_PROBLEM TO SOLVE_.
Convert the records below into a two-column CSV with the columns "prompt" and "location", one row per record. Place each value in a single quoted field, replace line breaks with spaces, and omit the pictures.

_GIVEN RECORDS_.
....
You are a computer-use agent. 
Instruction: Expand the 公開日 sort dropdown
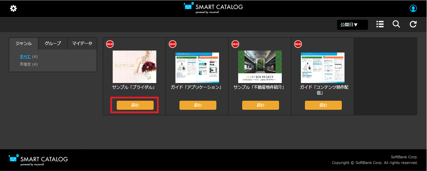pos(352,24)
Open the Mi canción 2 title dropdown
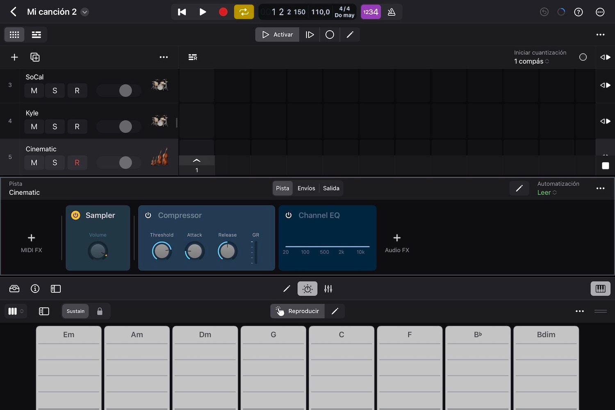 pos(84,11)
....
_ANSWER IN FULL_.
prompt,location
"You are a computer-use agent. Instruction: Expand the 公開日 sort dropdown","pos(352,24)"
"Open the Mi canción 2 title dropdown","pos(84,11)"